── PROVIDED MATERIAL
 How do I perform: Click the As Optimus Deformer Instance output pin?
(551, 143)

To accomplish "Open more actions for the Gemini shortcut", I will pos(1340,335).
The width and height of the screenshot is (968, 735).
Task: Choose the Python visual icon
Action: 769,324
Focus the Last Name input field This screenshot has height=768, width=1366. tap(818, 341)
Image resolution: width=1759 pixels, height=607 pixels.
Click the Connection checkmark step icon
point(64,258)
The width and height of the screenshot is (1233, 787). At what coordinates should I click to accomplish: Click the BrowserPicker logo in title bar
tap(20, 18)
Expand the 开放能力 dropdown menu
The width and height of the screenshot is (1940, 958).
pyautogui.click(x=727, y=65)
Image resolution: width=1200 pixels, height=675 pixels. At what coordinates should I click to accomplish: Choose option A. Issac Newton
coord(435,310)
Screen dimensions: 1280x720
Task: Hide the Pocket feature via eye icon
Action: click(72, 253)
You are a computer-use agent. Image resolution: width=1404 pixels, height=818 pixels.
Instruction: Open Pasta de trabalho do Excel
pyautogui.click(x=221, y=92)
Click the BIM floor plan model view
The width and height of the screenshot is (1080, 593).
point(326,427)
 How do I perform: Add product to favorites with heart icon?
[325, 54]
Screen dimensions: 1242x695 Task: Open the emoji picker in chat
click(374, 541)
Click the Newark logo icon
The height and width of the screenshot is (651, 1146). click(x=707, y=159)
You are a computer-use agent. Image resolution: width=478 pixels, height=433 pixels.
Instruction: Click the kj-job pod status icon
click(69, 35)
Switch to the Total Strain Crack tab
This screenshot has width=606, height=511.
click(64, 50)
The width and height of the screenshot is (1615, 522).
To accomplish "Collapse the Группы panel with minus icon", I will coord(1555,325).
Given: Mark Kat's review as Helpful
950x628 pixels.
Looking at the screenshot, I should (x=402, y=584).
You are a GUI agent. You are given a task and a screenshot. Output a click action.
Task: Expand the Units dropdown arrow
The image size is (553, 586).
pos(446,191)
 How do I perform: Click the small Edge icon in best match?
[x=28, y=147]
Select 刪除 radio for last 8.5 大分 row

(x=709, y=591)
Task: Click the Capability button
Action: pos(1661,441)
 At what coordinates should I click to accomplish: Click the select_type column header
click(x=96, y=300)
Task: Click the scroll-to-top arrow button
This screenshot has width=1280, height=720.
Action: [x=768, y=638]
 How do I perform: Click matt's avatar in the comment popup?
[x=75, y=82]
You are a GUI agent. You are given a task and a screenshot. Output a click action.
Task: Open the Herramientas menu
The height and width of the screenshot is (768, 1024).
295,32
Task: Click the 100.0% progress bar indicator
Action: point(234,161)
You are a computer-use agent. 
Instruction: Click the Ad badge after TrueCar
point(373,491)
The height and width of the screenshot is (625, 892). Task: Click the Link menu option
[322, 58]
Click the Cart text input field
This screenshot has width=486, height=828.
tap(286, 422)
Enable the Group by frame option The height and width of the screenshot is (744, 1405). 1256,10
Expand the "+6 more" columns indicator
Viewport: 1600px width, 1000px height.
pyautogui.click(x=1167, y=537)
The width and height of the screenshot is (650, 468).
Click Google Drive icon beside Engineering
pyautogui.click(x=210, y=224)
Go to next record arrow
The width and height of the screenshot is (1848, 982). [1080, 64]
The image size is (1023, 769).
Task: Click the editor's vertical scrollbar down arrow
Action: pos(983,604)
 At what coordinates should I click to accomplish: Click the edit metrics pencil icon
────
WORK ORDER -> Line by line, repeat the data exactly.

WRITTEN ANSWER ->
 How do I perform: Click the As Optimus Deformer Instance output pin?
(551, 143)

To accomplish "Open more actions for the Gemini shortcut", I will pos(1340,335).
The width and height of the screenshot is (968, 735).
Task: Choose the Python visual icon
Action: 769,324
Focus the Last Name input field This screenshot has height=768, width=1366. tap(818, 341)
Image resolution: width=1759 pixels, height=607 pixels.
Click the Connection checkmark step icon
point(64,258)
The width and height of the screenshot is (1233, 787). At what coordinates should I click to accomplish: Click the BrowserPicker logo in title bar
tap(20, 18)
Expand the 开放能力 dropdown menu
The width and height of the screenshot is (1940, 958).
pyautogui.click(x=727, y=65)
Image resolution: width=1200 pixels, height=675 pixels. At what coordinates should I click to accomplish: Choose option A. Issac Newton
coord(435,310)
Screen dimensions: 1280x720
Task: Hide the Pocket feature via eye icon
Action: click(72, 253)
You are a computer-use agent. Image resolution: width=1404 pixels, height=818 pixels.
Instruction: Open Pasta de trabalho do Excel
pyautogui.click(x=221, y=92)
Click the BIM floor plan model view
The width and height of the screenshot is (1080, 593).
point(326,427)
 How do I perform: Add product to favorites with heart icon?
[325, 54]
Screen dimensions: 1242x695 Task: Open the emoji picker in chat
click(374, 541)
Click the Newark logo icon
The height and width of the screenshot is (651, 1146). click(x=707, y=159)
You are a computer-use agent. Image resolution: width=478 pixels, height=433 pixels.
Instruction: Click the kj-job pod status icon
click(69, 35)
Switch to the Total Strain Crack tab
This screenshot has width=606, height=511.
click(64, 50)
The width and height of the screenshot is (1615, 522).
To accomplish "Collapse the Группы panel with minus icon", I will coord(1555,325).
Given: Mark Kat's review as Helpful
950x628 pixels.
Looking at the screenshot, I should (x=402, y=584).
You are a GUI agent. You are given a task and a screenshot. Output a click action.
Task: Expand the Units dropdown arrow
The image size is (553, 586).
pos(446,191)
 How do I perform: Click the small Edge icon in best match?
[x=28, y=147]
Select 刪除 radio for last 8.5 大分 row

(x=709, y=591)
Task: Click the Capability button
Action: pos(1661,441)
 At what coordinates should I click to accomplish: Click the select_type column header
click(x=96, y=300)
Task: Click the scroll-to-top arrow button
This screenshot has width=1280, height=720.
Action: [x=768, y=638]
 How do I perform: Click matt's avatar in the comment popup?
[x=75, y=82]
You are a GUI agent. You are given a task and a screenshot. Output a click action.
Task: Open the Herramientas menu
The height and width of the screenshot is (768, 1024).
295,32
Task: Click the 100.0% progress bar indicator
Action: point(234,161)
You are a computer-use agent. 
Instruction: Click the Ad badge after TrueCar
point(373,491)
The height and width of the screenshot is (625, 892). Task: Click the Link menu option
[322, 58]
Click the Cart text input field
This screenshot has width=486, height=828.
tap(286, 422)
Enable the Group by frame option The height and width of the screenshot is (744, 1405). 1256,10
Expand the "+6 more" columns indicator
Viewport: 1600px width, 1000px height.
pyautogui.click(x=1167, y=537)
The width and height of the screenshot is (650, 468).
Click Google Drive icon beside Engineering
pyautogui.click(x=210, y=224)
Go to next record arrow
The width and height of the screenshot is (1848, 982). [1080, 64]
The image size is (1023, 769).
Task: Click the editor's vertical scrollbar down arrow
Action: pos(983,604)
 At what coordinates should I click to accomplish: Click the edit metrics pencil icon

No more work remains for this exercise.